QUESTIONS TO ANSWER:
A. List every example the Clavata.ai policy guide gives of what a Policy might be used for when you identify the content you'll be dealing with.
B. Write the next part of the Clavata.ai policy guide, picking up right after its final sentence.
=== SELECTED EXTRACT ===
Introduction to Policies

In Clavata.ai, a Policy defines what content you want to label on your platform. Policies are very flexible and can be used for a number of different scenarios including: detecting harmful content on the platform, providing ratings, returning a taxonomy, and more.

This guide will walk you through some general processes to help in creating effective Policies that align with your platform’s specific use cases.


How to Approach Writing a Policy

Writing a Policy in Clavata.ai begins with understanding your use case. Here’s how to get started:

  1. Start by identifying what content you'll be dealing with, images or text? Is the policy designed to filter content, provide better understanding, or something else?

    Examples include:

    • Flagging problematic Usernames
    • Rating images for user filtration
    • Returning a taxonomy per image
    • AI-generated inputs and outputs
  2. Consider what content should get a label vs. what content shouldn't get a label. This is important for crafting your policy but also creating your dataset for testing.
  3. Write your policy and test! Clavata makes it easy to test your policy as you write using a dataset you've curated. Having a well rounded dataset with good examples of things you want your policy to identify and things you don't want your policy to identify is very important.

Writing, testing, deploying, and monitoring your Policy is an iterative process. Once your Policies are deployed, periodically review flagged content and update your Policies to address emerging issues.


Key Considerations When Creating Your Policy

When writing Policies for your platform, it's important to address the different types of content and contexts where violations may occur. Here are a few things to keep in mind while creating your Policies.

Content-Type

While Policies can handle both text and image content, different types or sources of content on your platform may require varying levels of oversight, which could benefit from distinct Policies tailored to those specific needs.
=== INFORMATION ===
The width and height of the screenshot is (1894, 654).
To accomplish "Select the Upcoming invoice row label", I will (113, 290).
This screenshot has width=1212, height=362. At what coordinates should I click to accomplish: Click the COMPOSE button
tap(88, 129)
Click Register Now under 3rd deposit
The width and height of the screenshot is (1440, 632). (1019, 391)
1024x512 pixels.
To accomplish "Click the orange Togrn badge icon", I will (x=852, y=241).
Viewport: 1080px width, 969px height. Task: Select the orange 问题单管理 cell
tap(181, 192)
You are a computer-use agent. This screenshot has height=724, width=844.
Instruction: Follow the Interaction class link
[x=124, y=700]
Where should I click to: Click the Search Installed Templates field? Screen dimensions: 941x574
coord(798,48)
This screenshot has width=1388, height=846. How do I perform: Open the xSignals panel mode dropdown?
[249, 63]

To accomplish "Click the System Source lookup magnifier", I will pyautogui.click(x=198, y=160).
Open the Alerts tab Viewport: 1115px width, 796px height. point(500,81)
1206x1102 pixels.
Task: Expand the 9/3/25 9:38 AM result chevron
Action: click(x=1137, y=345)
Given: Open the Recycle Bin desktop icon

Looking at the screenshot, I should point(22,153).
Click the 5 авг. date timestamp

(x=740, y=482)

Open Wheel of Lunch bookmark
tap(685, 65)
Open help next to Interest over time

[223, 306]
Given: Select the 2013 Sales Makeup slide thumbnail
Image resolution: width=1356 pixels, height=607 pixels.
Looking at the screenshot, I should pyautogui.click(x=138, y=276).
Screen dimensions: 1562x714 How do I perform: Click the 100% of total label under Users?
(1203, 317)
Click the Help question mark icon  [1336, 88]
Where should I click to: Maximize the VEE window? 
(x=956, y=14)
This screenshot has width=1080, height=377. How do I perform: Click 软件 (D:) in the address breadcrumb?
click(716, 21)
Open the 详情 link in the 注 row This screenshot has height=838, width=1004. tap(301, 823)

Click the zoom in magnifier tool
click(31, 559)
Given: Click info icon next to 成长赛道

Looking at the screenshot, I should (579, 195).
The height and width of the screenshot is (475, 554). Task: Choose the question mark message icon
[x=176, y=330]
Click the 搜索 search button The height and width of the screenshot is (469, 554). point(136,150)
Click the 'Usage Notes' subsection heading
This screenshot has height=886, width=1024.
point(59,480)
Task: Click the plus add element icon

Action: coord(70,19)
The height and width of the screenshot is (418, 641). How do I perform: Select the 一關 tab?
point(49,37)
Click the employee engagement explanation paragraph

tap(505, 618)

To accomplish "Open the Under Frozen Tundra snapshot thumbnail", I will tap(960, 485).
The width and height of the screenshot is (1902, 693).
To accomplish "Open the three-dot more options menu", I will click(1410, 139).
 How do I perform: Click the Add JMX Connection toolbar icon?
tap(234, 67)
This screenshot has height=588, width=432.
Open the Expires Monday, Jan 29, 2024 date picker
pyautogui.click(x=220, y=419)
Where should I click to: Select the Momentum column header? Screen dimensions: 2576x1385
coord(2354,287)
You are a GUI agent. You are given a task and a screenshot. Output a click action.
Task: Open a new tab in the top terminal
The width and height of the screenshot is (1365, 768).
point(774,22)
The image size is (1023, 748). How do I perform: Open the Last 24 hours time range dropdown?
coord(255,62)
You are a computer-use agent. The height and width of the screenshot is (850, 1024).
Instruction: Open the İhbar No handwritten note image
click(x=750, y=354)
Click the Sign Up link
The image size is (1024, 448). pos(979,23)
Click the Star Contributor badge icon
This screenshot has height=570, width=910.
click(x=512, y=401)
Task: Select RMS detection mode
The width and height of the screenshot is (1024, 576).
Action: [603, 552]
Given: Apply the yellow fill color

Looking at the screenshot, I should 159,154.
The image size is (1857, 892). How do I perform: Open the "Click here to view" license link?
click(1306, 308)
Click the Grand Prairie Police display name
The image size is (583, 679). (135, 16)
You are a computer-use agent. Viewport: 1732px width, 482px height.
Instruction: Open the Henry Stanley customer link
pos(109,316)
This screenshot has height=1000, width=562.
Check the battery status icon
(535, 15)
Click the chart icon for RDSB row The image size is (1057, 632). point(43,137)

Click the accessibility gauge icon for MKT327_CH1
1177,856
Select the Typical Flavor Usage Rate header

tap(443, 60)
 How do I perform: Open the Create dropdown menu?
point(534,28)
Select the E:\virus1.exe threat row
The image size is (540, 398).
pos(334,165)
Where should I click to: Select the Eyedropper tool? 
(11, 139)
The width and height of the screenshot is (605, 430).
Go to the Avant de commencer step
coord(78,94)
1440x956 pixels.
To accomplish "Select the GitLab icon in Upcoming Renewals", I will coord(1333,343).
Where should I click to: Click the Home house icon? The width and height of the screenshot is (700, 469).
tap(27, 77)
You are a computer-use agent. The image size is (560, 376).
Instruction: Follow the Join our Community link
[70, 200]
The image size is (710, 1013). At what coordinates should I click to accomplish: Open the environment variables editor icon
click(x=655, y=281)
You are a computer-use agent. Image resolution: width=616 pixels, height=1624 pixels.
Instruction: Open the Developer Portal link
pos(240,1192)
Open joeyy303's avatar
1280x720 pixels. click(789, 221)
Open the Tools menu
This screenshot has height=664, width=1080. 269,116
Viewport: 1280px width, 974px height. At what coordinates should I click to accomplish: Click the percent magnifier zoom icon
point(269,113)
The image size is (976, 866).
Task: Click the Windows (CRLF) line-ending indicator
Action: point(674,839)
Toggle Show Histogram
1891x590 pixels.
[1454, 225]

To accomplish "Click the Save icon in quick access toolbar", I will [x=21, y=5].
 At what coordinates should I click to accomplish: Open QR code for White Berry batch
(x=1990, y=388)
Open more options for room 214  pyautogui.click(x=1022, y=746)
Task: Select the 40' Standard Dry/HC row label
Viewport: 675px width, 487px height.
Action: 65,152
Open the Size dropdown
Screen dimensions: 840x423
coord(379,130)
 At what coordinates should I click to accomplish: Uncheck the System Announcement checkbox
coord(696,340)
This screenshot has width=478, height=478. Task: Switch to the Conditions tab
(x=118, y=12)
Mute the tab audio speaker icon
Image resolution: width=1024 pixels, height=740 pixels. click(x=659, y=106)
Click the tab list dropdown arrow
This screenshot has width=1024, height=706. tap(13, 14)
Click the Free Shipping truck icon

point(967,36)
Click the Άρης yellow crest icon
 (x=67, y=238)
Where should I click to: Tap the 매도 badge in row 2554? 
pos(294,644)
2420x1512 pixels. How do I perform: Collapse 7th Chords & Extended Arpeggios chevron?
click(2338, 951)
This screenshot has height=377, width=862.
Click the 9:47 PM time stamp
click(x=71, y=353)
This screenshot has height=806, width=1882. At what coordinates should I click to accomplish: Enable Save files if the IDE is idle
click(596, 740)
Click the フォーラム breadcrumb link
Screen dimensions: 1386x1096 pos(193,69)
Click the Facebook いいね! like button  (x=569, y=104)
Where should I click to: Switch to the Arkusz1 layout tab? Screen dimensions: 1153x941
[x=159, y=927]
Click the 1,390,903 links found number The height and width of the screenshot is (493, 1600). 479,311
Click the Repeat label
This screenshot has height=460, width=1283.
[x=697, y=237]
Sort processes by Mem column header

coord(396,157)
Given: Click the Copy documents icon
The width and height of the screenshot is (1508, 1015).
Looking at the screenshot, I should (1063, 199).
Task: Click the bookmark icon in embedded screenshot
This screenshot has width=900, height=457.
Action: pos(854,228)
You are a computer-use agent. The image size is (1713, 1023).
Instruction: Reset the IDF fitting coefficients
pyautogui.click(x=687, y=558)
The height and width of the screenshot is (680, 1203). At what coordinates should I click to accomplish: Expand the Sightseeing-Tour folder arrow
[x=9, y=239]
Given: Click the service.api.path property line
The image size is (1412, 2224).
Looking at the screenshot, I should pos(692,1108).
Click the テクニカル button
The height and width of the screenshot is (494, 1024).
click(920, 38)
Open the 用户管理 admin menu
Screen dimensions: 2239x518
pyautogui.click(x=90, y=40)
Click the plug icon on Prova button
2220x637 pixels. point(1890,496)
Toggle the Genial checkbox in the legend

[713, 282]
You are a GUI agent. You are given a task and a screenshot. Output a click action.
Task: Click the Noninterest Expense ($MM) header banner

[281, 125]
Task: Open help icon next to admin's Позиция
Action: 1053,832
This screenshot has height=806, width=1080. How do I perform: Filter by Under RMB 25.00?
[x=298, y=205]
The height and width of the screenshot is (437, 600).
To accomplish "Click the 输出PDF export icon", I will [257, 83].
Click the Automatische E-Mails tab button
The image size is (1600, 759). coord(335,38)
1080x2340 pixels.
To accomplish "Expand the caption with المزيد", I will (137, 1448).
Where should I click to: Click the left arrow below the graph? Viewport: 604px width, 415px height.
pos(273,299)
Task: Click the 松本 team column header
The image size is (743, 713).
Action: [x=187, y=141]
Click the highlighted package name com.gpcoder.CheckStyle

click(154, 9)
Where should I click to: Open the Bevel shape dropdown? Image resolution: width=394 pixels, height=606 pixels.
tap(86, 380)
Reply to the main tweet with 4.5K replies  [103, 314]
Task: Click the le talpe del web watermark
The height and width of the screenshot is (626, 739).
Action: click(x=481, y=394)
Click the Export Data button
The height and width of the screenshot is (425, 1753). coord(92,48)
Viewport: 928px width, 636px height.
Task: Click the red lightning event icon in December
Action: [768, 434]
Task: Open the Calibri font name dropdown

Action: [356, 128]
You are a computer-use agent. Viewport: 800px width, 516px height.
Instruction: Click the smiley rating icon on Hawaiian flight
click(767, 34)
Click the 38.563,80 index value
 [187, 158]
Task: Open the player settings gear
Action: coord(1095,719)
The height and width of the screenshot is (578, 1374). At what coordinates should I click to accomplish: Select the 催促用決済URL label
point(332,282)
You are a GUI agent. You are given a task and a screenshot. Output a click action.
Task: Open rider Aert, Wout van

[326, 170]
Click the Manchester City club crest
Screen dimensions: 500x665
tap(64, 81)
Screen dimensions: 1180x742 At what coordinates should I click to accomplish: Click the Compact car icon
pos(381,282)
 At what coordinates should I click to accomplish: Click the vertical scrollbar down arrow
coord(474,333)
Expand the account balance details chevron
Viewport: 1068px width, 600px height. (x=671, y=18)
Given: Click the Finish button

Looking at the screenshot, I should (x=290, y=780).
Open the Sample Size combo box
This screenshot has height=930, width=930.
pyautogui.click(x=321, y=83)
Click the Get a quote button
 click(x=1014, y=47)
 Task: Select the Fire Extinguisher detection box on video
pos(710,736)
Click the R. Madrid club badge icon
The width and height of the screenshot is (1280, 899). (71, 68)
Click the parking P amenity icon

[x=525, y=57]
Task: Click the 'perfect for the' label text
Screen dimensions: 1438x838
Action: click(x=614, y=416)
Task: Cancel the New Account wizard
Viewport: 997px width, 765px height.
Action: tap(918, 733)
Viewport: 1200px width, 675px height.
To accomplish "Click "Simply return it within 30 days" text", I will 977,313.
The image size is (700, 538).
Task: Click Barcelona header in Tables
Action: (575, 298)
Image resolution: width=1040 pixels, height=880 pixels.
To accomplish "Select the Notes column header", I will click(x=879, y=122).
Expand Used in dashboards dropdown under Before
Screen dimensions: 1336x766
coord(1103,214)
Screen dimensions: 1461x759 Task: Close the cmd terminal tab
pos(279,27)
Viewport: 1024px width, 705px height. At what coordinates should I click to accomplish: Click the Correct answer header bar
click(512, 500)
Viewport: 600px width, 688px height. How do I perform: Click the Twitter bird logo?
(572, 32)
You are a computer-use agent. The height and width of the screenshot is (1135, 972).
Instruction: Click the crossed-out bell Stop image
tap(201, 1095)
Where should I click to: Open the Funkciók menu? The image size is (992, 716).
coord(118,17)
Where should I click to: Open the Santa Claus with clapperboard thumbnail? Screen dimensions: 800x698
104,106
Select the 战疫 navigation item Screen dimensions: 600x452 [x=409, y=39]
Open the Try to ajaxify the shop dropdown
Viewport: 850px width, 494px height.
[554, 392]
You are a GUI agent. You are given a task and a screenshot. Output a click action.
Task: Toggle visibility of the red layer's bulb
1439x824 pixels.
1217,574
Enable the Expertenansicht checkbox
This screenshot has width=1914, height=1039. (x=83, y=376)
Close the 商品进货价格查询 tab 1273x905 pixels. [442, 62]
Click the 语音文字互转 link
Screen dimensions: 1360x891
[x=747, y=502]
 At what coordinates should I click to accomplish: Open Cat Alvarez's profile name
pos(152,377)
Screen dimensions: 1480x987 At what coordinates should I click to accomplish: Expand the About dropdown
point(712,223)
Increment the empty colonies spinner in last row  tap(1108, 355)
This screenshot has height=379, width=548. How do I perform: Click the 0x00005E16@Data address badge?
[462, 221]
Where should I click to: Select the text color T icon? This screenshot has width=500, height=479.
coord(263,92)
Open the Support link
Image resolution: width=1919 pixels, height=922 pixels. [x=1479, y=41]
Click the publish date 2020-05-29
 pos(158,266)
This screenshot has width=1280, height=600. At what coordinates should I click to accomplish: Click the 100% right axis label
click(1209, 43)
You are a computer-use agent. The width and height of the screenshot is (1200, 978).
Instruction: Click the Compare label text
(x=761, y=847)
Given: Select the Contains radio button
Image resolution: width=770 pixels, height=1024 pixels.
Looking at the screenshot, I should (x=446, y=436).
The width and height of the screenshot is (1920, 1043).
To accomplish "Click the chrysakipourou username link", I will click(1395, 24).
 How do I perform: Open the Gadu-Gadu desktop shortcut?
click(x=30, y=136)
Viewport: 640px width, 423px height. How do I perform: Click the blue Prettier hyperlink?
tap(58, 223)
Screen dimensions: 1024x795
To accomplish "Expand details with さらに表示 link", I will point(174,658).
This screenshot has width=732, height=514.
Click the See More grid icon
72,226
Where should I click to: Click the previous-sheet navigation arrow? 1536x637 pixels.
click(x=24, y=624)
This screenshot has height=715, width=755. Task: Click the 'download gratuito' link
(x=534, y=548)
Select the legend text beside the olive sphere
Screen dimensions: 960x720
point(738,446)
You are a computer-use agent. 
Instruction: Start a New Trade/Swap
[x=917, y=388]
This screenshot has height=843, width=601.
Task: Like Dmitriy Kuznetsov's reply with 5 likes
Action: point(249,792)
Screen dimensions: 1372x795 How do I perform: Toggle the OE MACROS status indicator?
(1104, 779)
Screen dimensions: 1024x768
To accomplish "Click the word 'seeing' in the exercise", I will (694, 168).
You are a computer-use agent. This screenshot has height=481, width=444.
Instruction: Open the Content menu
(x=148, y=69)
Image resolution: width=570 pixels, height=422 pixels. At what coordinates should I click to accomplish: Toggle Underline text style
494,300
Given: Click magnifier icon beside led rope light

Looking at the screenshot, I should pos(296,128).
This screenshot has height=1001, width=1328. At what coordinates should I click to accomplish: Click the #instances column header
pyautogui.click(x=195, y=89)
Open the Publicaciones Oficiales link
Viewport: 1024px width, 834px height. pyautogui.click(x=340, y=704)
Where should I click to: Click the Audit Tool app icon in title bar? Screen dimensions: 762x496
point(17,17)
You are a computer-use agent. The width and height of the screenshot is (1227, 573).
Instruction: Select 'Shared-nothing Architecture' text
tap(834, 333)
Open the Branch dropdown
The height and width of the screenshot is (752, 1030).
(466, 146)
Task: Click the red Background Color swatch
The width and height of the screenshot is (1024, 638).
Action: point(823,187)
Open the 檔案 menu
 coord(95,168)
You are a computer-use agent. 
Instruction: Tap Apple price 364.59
===
ANSWERS TO EACH TASK:
A.
- Flagging problematic Usernames
- Rating images for user filtration
- Returning a taxonomy per image
- AI-generated inputs and outputs

B.
Examples:

  • Usernames are typically short and have to be written in broken language in order to fit the short character length
  • Images are filled with detail and it's important to hone in on which aspects you want the model to focus on
  • Detecting AI inputs and outputs requires determining in what ways could an AI misbehave that you'd want your policy to detect

Areas of your Platform

It's always a good idea to start with a well-rounded dataset that has examples you want your policy to apply labels to and ones you don't. From there, start simple when building out your labels and rules to see what works and what doesn't. 

Exceptions

Clavata.ai’s Policies allow for exceptions when necessary. When writing Policies, think about where exceptions should be applied. 

Example:

  • If your platform is related to education, your Policy may flag sexual vulgarity, but you may want to have an exception for sexual terms used in a scientific or medical context.

Priority

Priority allows you to specify hierarchies when it comes to your Labels. This allow you say if there are two labels that come back as true then prefer one over the other.

PRIORITY: "Mature" > "R" > "PG-13" > "PG"

This tells the system that if the Mature label comes as true along with the R label, then only return Mature from the system. This is useful if you plan on doing API response logic.